Exercise data:
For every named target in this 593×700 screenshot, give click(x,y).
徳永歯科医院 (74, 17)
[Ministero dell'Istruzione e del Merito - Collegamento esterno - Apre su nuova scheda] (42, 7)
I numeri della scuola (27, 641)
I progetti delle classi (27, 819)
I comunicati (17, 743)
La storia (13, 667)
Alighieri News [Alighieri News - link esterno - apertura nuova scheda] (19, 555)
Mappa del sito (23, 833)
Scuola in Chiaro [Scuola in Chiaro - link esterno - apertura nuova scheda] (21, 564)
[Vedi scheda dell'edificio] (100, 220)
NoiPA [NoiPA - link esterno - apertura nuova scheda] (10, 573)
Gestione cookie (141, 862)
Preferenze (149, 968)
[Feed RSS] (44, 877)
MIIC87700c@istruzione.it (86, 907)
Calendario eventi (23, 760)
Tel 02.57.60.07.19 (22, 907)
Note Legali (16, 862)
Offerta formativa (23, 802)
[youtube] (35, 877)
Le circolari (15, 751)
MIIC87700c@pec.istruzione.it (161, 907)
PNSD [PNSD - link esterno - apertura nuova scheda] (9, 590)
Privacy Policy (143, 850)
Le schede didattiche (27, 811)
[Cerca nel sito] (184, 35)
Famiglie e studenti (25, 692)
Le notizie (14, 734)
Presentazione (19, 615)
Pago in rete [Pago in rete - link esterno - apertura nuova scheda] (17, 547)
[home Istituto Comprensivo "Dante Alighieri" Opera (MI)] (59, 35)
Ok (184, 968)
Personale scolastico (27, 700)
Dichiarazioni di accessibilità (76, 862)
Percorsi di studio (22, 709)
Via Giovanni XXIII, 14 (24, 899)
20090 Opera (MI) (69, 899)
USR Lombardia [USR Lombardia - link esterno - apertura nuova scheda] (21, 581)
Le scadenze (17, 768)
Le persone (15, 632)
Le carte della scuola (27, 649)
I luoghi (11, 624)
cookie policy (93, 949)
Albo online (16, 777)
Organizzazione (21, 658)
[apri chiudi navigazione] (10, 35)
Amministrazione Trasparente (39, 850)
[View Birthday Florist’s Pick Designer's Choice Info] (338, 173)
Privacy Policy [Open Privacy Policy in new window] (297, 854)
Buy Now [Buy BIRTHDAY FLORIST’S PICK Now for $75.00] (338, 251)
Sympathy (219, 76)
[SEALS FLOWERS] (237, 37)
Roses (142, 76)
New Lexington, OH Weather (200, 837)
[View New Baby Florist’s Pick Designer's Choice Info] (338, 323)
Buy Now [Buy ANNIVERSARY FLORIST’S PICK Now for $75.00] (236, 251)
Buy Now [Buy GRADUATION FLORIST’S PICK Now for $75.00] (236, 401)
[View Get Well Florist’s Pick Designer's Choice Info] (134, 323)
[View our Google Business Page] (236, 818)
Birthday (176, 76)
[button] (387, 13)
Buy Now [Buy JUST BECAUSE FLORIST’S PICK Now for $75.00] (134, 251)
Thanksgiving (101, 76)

What you are asked to do: Starting at the row that has "[View New Baby" and ending after the row that has "Buy Now [Buy JUST", give those rows as a numbered list, skipping any blank lines.

Completed task:
1. [View New Baby Florist’s Pick Designer's Choice Info] (338, 323)
2. Buy Now [Buy ANNIVERSARY FLORIST’S PICK Now for $75.00] (236, 251)
3. Buy Now [Buy GRADUATION FLORIST’S PICK Now for $75.00] (236, 401)
4. [View Get Well Florist’s Pick Designer's Choice Info] (134, 323)
5. [View our Google Business Page] (236, 818)
6. Birthday (176, 76)
7. [button] (387, 13)
8. Buy Now [Buy JUST BECAUSE FLORIST’S PICK Now for $75.00] (134, 251)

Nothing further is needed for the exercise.